→ **Source text**:
Re: [zfs-discuss] memory hog

2008-06-23 Thread James C. McPherson
Edward wrote:
 So does that mean ZFS is not for consumer computer?

Not at all. Consumer computers are plenty powerful enough
to use ZFS with.


 If ZFS require 4GB of Ram for operation, that means i will
 need  8GB+ Ram if i were to use Photoshop or any other memory
 intensive application?

ZFS doesn't require 4Gb of ram. That's merely a recommendation
of the amount you might want installed in your system - a subtle
difference :-)

 And it seems ZFS memory usage scales with the amount of HDD space?

I'm not quite sure how to address this, could you re-phrase
your question please?

You might find this wiki page useful
http://www.solarisinternals.com/wiki/index.php/ZFS_Configuration_Guide,
along with the others that it points to.


James C. McPherson
--
Senior Kernel Software Engineer, Solaris
Sun Microsystems
http://blogs.sun.com/jmcp   http://www.jmcp.homeunix.com/blog
___
zfs-discuss mailing list
zfs-discuss@opensolaris.org
http://mail.opensolaris.org/mailman/listinfo/zfs-discuss


Re: [zfs-discuss] memory hog

2008-06-23 Thread Erik Trimble
Edward wrote:
 So does that mean ZFS is not for consumer computer?
 If ZFS require 4GB of Ram for operation, that means i will need  8GB+ Ram if 
 i were to use Photoshop or any other memory intensive application?

   
No.  It works fine on desktops - I'm writing this on an older Athlon64 
with 1GB.   Memory pressure does seem to become a bit more of an issue 
when I'm doing more I/O on the box (which, I'm assuming, is due to the 
various caches), so for things like compiling, I feel a little cramped.  

Personally, (in my experience only), I'd say that ZFS works well for use 
on the desktop, ASSUMING you dedicate 1GB of RAM to solely the OS (and 
ZFS).  For very heavy I/O work, I think at least 2GB is a better idea.

So, size your total memory accordingly.

 And it seems ZFS memory usage scales with the amount of HDD space?
   
I think the more proper thing to say is that ZFS memory usage is 
relative to the amount of I/O you are doing.  Very heavy I/O uses much 
more RAM.  It is not per se connected to total size of the pool.

That is, if I've got several TB of disk in a zpool, but I'm doing only 
10 op/sec,  it will consume much less RAM than if I have a 100GB zpool, 
but I'm trying to do 1000 ops/sec.

-- 
Erik Trimble
Java System Support
Mailstop:  usca22-123
Phone:  x17195
Santa Clara, CA
Timezone: US/Pacific (GMT-0800)

___
zfs-discuss mailing list
zfs-discuss@opensolaris.org
http://mail.opensolaris.org/mailman/listinfo/zfs-discuss


Re: [zfs-discuss] memory hog

2008-06-23 Thread Kaiwai Gardiner
Erik Trimble wrote:
 Edward wrote:
   
 So does that mean ZFS is not for consumer computer?
 If ZFS require 4GB of Ram for operation, that means i will need  8GB+ Ram if 
 i were to use Photoshop or any other memory intensive application?

   
 
 No.  It works fine on desktops - I'm writing this on an older Athlon64 
 with 1GB.   Memory pressure does seem to become a bit more of an issue 
 when I'm doing more I/O on the box (which, I'm assuming, is due to the 
 various caches), so for things like compiling, I feel a little cramped.

→ **Short problem 1**: In the mailing list thread, how much RAM does Erik Trimble think is a better idea for very heavy I/O work?

(Item-finding records)
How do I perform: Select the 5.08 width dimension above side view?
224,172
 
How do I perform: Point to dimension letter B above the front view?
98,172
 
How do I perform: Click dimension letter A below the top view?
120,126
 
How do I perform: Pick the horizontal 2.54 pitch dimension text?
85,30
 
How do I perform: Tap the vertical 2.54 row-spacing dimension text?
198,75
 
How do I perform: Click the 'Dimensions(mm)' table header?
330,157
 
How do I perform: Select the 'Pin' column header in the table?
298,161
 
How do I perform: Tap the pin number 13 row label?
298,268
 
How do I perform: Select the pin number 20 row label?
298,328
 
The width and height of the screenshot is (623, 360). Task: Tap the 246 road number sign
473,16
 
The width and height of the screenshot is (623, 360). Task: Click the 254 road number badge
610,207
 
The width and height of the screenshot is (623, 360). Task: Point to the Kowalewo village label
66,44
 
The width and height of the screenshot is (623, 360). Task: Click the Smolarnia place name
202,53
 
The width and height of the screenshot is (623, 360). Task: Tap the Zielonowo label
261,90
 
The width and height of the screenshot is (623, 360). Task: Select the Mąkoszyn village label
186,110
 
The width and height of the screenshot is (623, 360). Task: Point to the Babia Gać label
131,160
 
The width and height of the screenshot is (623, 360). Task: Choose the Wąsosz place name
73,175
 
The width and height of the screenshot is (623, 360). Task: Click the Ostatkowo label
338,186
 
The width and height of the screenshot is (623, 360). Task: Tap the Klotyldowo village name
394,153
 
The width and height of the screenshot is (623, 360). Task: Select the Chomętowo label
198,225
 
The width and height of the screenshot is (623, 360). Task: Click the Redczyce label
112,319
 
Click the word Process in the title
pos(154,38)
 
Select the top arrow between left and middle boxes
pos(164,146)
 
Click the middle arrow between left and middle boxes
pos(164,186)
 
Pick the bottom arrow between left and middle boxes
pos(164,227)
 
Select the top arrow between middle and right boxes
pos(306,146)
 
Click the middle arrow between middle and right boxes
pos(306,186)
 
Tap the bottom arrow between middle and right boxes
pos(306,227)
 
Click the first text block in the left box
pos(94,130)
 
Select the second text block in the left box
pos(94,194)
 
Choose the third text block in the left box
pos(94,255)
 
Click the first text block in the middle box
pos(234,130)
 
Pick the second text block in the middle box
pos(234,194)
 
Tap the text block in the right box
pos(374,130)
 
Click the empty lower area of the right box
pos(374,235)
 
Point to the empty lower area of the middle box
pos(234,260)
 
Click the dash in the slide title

→ **Short problem 2**: List each line of the records that contains the word "second".

→ **Worked solution 1**: At least 2GB.

→ **Worked solution 2**:
Select the second text block in the left box
Pick the second text block in the middle box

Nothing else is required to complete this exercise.